Adjunctive atrial fibrillation therapy with off-pump coronary artery bypass grafting: standard of care?

Innovations (Phila). 2006 Summer;1(4):146-50. doi: 10.1097/01243895-200600140-00003.

Abstract

Objectives: : To validate the safety and applicability of a previously unreported innovative technique: bipolar epicardial radiofrequency pulmonary vein ablation for the treatment of atrial fibrillation (AF) in conjunction with off-pump coronary artery bypass surgery.

Methods: : After the completion of off-pump coronary artery bypass grafting (OPCAB) via sternotomy, patients underwent epicardial pulmonary vein ablation using a bipolar radiofrequency clamp placed on the left atrial cuff. The left atrial appendage was removed or excluded in all patients.

Results: : Fifteen patients (aged 59-81 years) were treated and reviewed. An average of 2.8 ± 1 grafts were performed per patient; all patients received left internal mammary artery grafts.

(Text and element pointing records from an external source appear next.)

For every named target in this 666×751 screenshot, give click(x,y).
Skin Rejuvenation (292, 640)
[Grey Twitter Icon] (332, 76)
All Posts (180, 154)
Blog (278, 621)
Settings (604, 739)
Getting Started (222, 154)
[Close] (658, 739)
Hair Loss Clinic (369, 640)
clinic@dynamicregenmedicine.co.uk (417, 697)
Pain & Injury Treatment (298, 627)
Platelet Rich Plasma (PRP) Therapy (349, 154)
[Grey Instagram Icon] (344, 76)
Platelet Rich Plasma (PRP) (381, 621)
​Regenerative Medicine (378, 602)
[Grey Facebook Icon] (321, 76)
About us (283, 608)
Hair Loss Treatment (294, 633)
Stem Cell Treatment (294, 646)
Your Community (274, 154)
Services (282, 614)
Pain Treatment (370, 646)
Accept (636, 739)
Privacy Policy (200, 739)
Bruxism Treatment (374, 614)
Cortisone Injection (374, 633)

All sets of pulmonary veins were encircled successfully and ablated. Four patients had additional lesions placed. No patient had pulmonary vein injury. There were no reoperations for bleeding and no mortality. Preoperatively, AF was continuous in 4 patients and intermittent in 11; 10 patients were taking Coumadin preoperatively and 11 were taking antiarrhythmic drugs (AAD). At the follow-up evaluation (7.6 ± 4.4 months; range 1-16 months), 12 patients (80%) are in sinus rhythm (100% in the intermittent AF group, 25% in the continuous AF group); Coumadin has been discontinued in 5 of 10 patients (50% reduction) and AAD have been discontinued in 7 of 11 patients (74% reduction).

Conclusions: : Bipolar radiofrequency epicardial pulmonary vein ablation can be safely and reproducibly used for the treatment of AF in conjunction with OPCAB. Patients with intermittent AF should be strongly considered for adjunctive treatment at the time of OPCAB.